Last updated April 12, 2019
Sick of the battery going dead in your cell phone? Worried by the environmental impact of batteries? Both concerns could soon be a thing of the past thanks to a radical device that uses nanotechnology to allow you to power your cell phone and other electrical devices with your own body. The Georgia Institute of Technology has come up with a way to charge up cell phones with a flick of your own finger.
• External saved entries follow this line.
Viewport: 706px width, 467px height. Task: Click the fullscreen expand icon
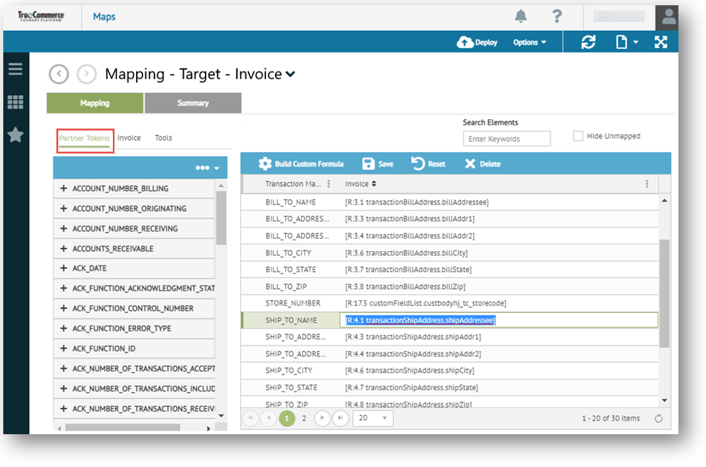(661, 42)
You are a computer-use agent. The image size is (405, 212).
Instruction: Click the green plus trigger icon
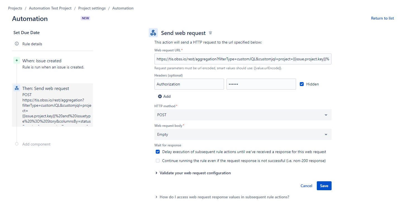[17, 61]

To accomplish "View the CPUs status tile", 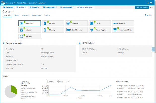I will [100, 23].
“You need to move anyway,” notes the director of the Centre for Nanostructure Characterization and Fabrication at Georgia Tech, Dr Z L Wang, “so why not use the energy instead of losing it?” Wang came up with the idea after realizing that while electrical devices continue to get smaller, they also continue to be reliant on oversized batteries. “I realized that instead of batteries we can harvest energy from our living environment to power these devices,” says Wang. A fine wire made out of zinc oxide, which contains a property enabling it to change any strain applied to it into electricity measuring just one hundred nanometers is the secret to the technology. “When we use thousands of millions of wires as an array, we have a high enough output to drive small electronics,” Wang points out, but rather than having to attach thousands of millions to yourself, just one small pack will do, with tiny pads attached to your fingertips that could charge up almost anything. “If you walk for thirty minutes, you can charge your cell phone,” he says. Best of all, the technology is ‘biologically safe’ for you and “offers no contamination” to the environment.